Mit einfließen lassen in komplexe regionale Lösungen sollte man eben auch die Erkenntnis, dass selbst ganze Industrien, wie die tragende deutsche Automobilindustrie mit politisch starkem Einfluss, nicht in der Lage war, sich strategisch auf die Zukunft vorzubereiten. Wenn man sich jetzt nicht die ehrlichen Fragen stellt, um hier die Ursachen zu ergründen, wäre man sehr fahrlässig.

Zudem erleben wir gerade mit der energetischen Versorgung und der notwendigen Ökologisierung vieler Bereiche nur einen Teil von notwendigen Transformationsprozessen. Mit fortschreitender Digitalisierung, demographischer Entwicklung, KI und anderen Entwicklungen werden die Arbeitsmärkte fortlaufend überworfen. So macht es keinen Sinn, die jeweils aktuelle Tätigkeit um ihrer selbst Willen maximal zu verteidigen, sondern eine Ermöglichung der Einbringung möglichst vielseitiger und flexibler Fähigkeiten anzustreben.

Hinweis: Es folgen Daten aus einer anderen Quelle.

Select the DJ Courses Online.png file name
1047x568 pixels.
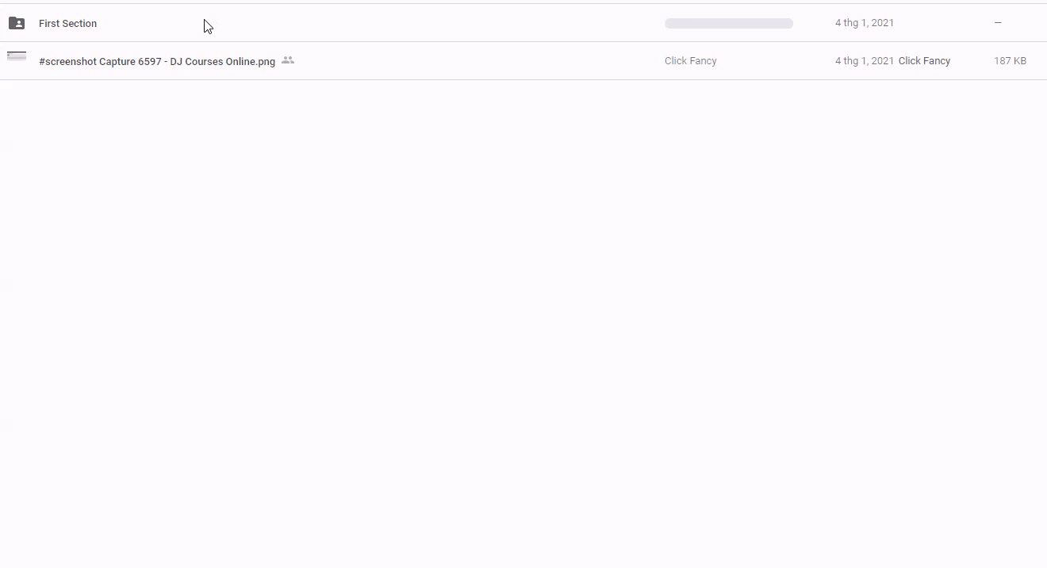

Den ökologischen und geopolitischen Verwerfungen, wird man für viele Bereiche einzig mit regionaler Stabilisierung durch  stärkere wirtschaftliche Kooperationen und der Schaffung gemeinschaftlicher Barrierefreiheit begegnen können.

Bricht man diese Erkenntnis herunter auf uns in Spelle, dann dürfen wir – zumal als eine der finanzkräftigsten Kommunen weit und breit – uns nicht mehr anhaltend auf wirtschaftliche Aspekte fokussieren, sondern viel mehr Augenmerk auf die Ökologie als Stabilitätsanker für uns und zukünftige Generationen legen. Der aktuelle Weg schadet der Kommune und den Bürgerinnen und Bürger langfristig nach meiner Überzeugung.

Ich wünsche mir, dass mehr Menschen hier vor Ort dies erkennen.

Ich wollte nie in die Steinzeit zurück, hatte nie etwas gegen irgendeine Firma und gönnte jedem einen wertschätzenden Wohnsitz, bin aber überzeugt davon, sich nicht mit gewohnten Handlungen auf die kommenden Transformationen vorbereiten zu können.

Aus wirtschaftlichen Einzelinteressen wird noch lange kein stabiles System, das sollten uns, meiner Meinung nach, die aktuellen Verwerfungen am Arbeitsmarkt aufzeigen.

Für mich ist Politik als Rahmengesetzgebung bei all diesen inneren und äußeren Konflikten, in kurzfristiger Rückkopplung, kreisend um die eigene kleine Welt, in der heutigen Zeit nicht in der Lage hier grundlegende Veränderungen herbeizuführen.

Ich würde mir daher für eine strategische Entwicklung in Stabilität und Gemeinwohl einen offeneren Umgang mit unterschiedlichen Blickwinkeln wünschen und den Versuch, die Motivation anderer Blickwinkel zu verstehen, um wirklich vielfältig und komplex miteinander die besten Lösungen zu erarbeiten.

Danke für eure Aufmerksamkeit. Vielleicht bewirken meine Worte bei dem ein oder anderen ein Umdenken, Neudenken oder Andersdenken. Für die Zukunft wünsche ich mir gutes Gelingen und eine offene, konstruktive politische Kultur, die es heute mehr denn je braucht.